Question : Let $C[0,1]$ be the Banach space of continuous functions on $[0,1]$ with supremum norm . Discussed about boundedness of the operator $T$ on $C[0,1]$ and it’s inverse, where $T$ is given by $T(f)(x)=\int_0^x xf(t)dt$.
I tried as below
$$\|T(f)\|=sup |\int_0^x xf(t)dt|\leq sup\int_0^x |xf(t)|dt\leq \|f\|sup|x|=\|f\|$$
So $\|T(f)\|\leq \|f\|$, which implies that $T$ is bounded with norm $1$. One more thing I noted that $T$ is one one so invertible, but I am unable to tell about boundedness of $T^{-1}$ on range $R$ of $T$. Please help me to tell about boundedness of $T^{-1}$ on $R$, and tell me the way I checked bounded of $T$ is correct? Thank you .
Best Answer
You have proved that $T$ is bounded with $\|T\| \leq 1$.

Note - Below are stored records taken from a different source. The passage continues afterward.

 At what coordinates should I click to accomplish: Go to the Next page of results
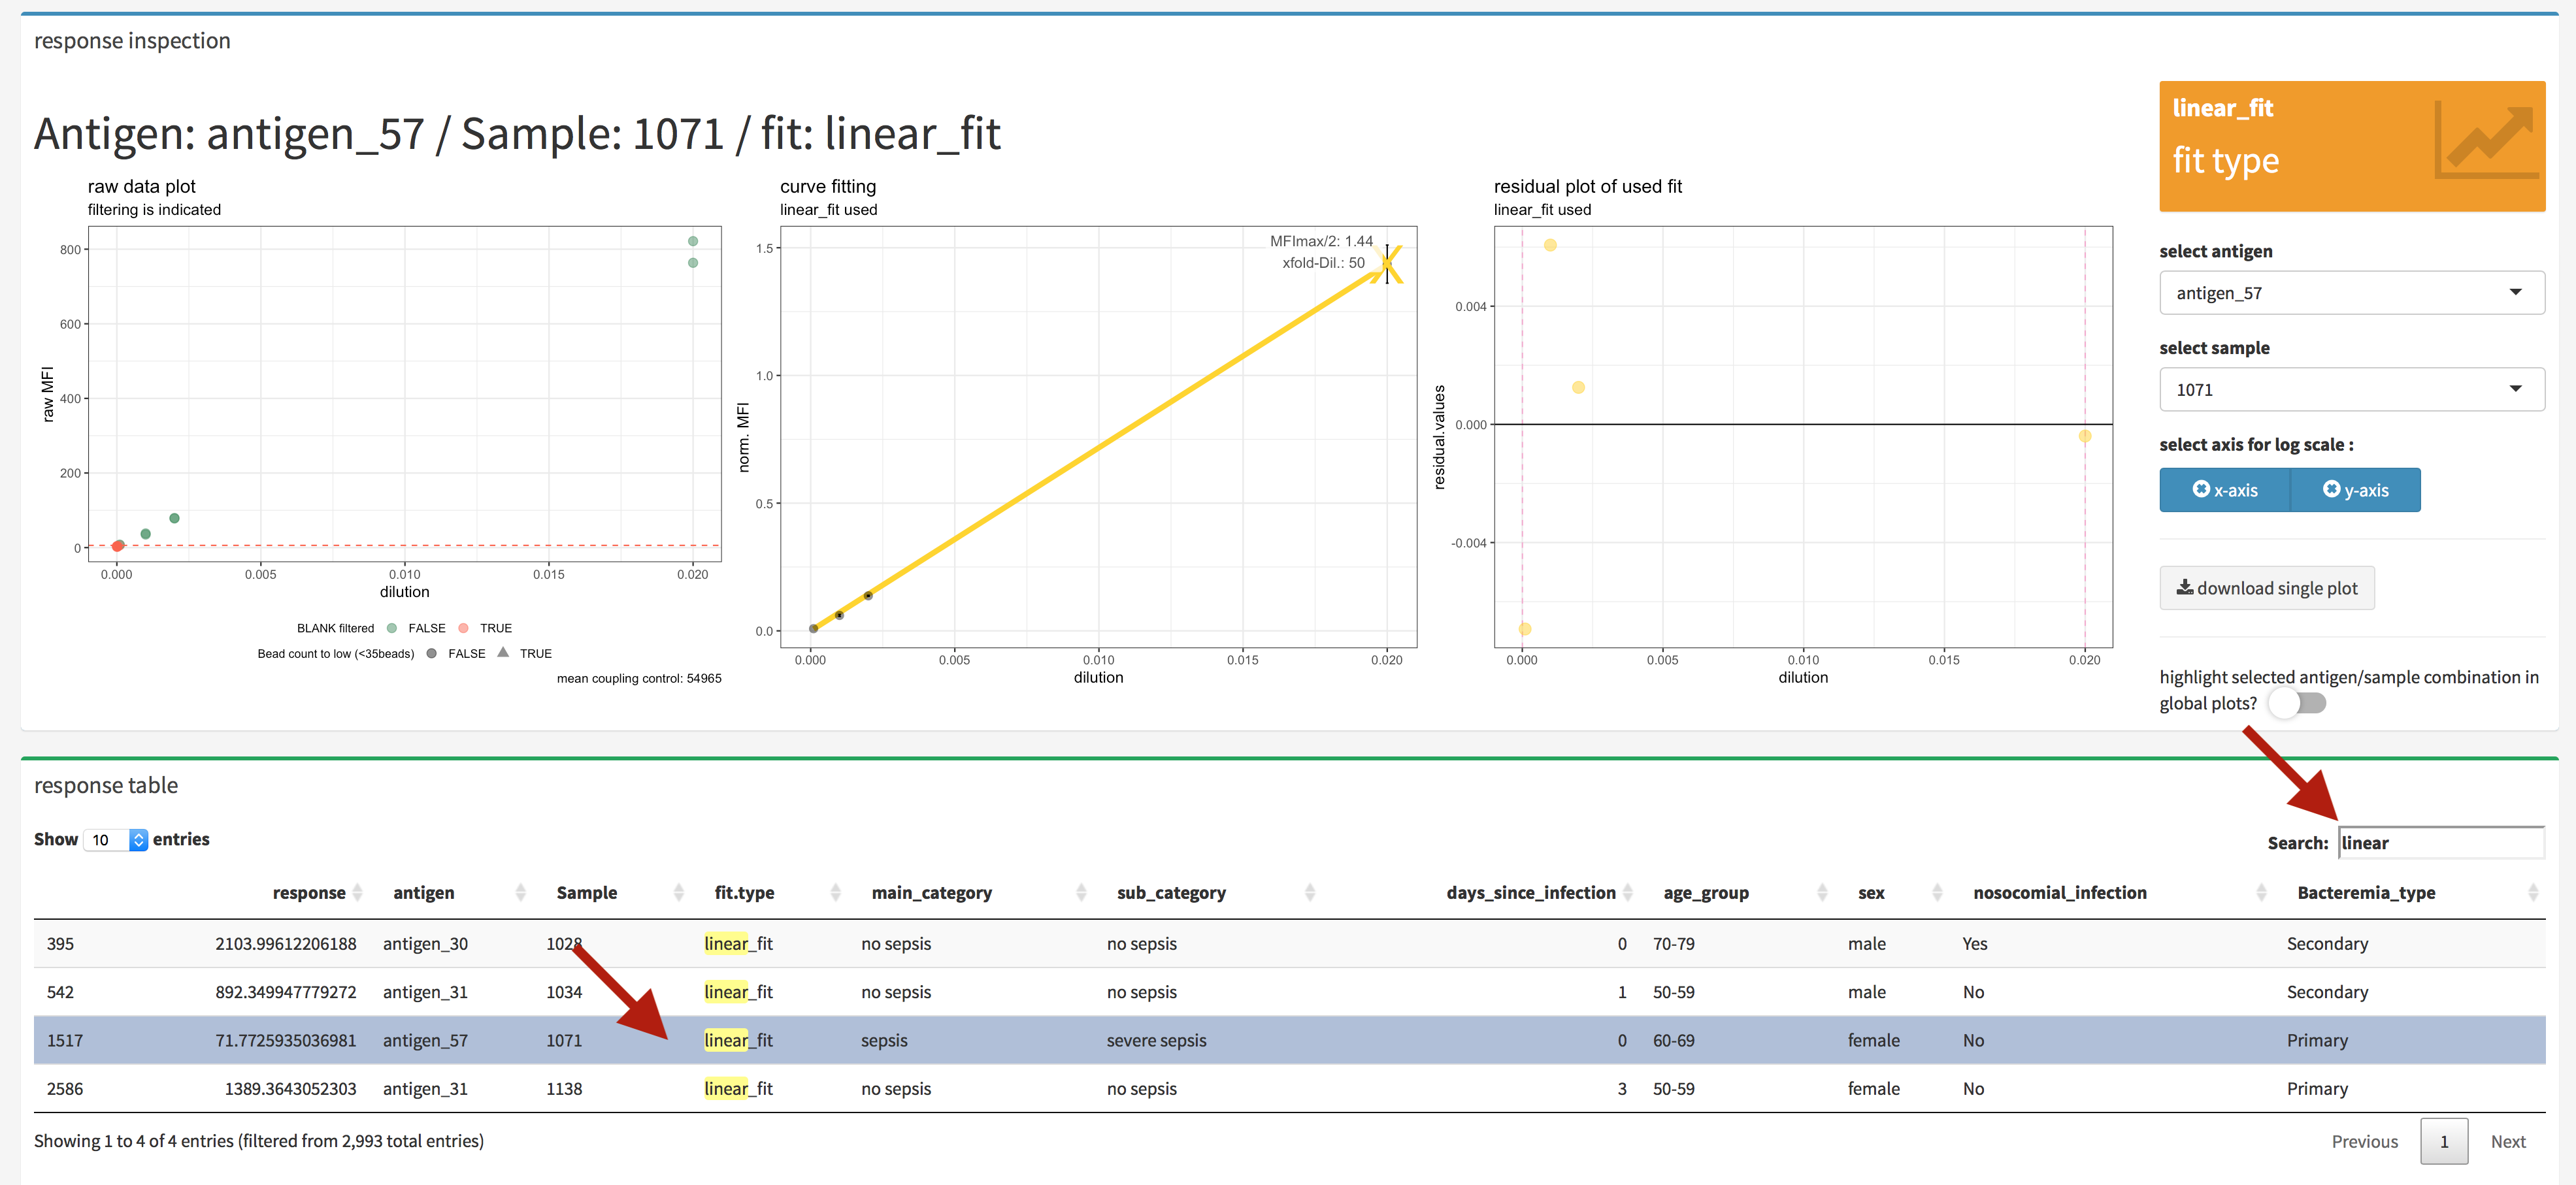pos(2508,1141)
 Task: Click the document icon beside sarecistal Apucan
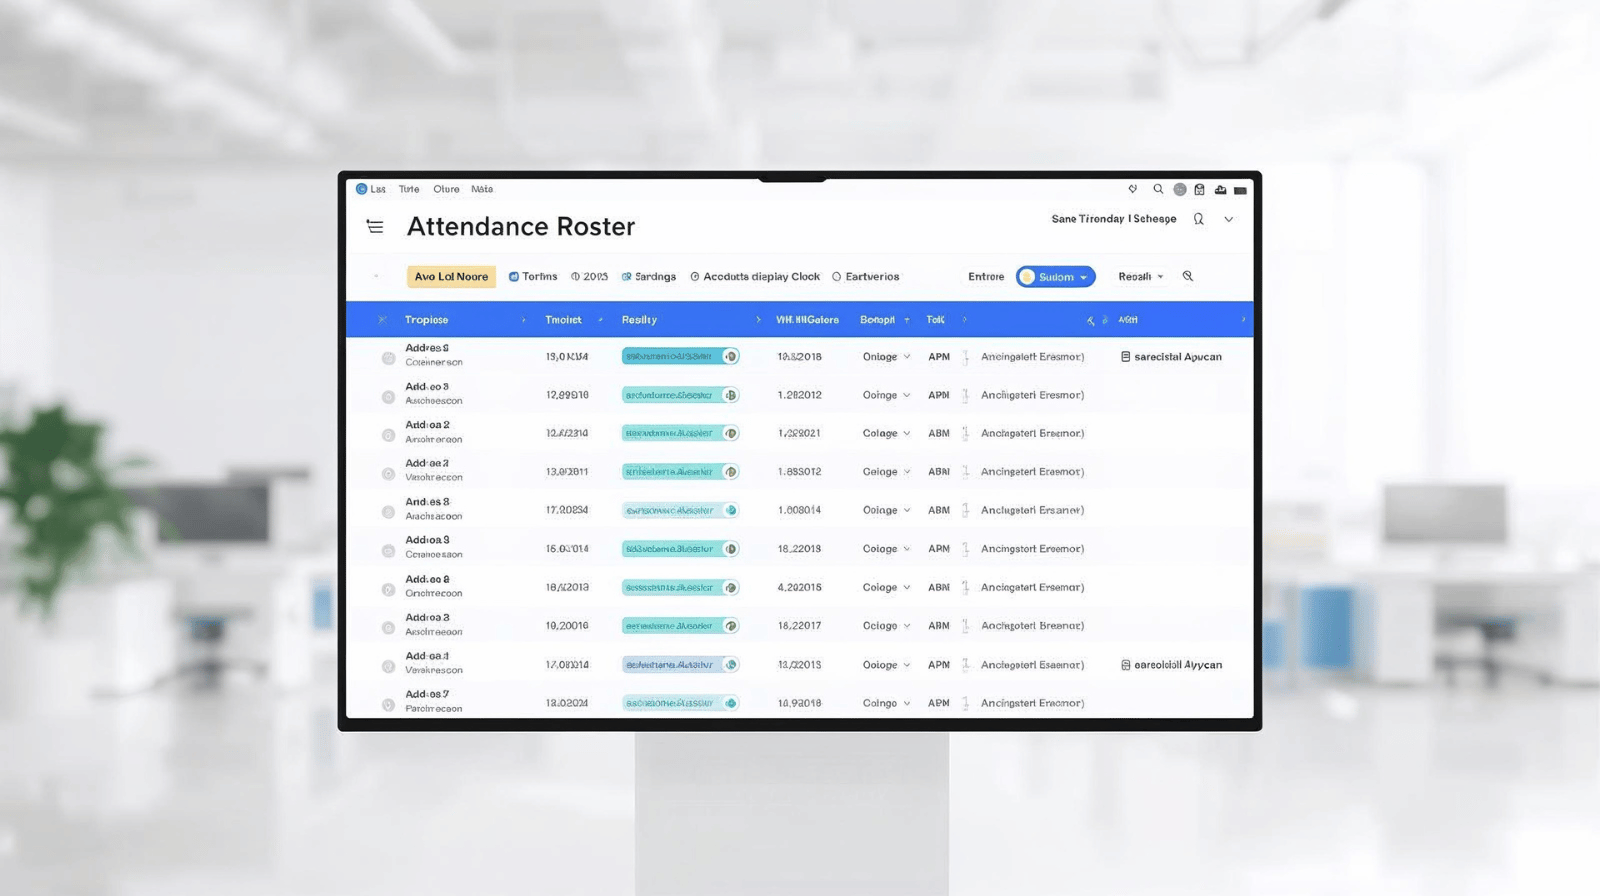coord(1125,357)
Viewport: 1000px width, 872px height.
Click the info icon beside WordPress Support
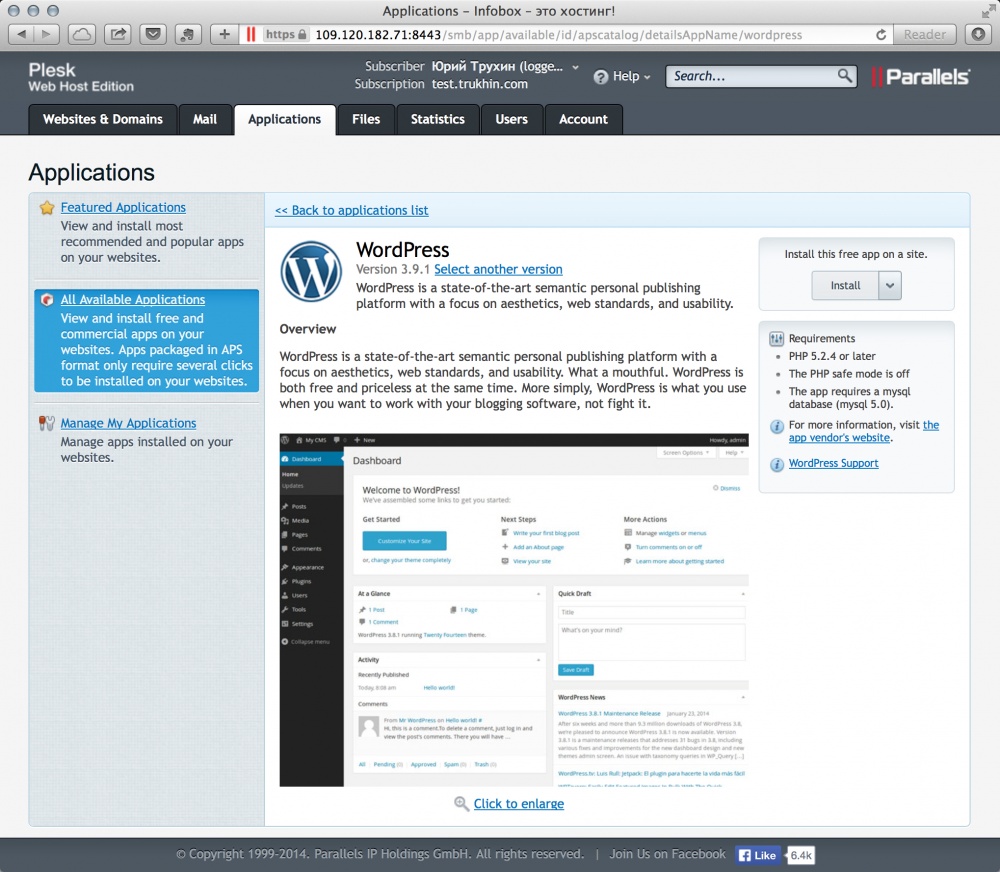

Let $f_n(x)=nx$ for $0\leq x \leq \frac 1 n$ and $f_n(x)=n(\frac 2 n -x)$ for $\frac 1 n \leq x \leq \frac 2 n$. Then $f_n$ is continuous and $\|f_n\|=1$ for each $n$. You can easily check that $\|Tf_n|| \leq \frac 2 n$. So there cannot be any positive constant $c$ such that $\|Tf \| \geq c \|f\|$ for all $f$. It follows that $T$ does not have a continuous inverse.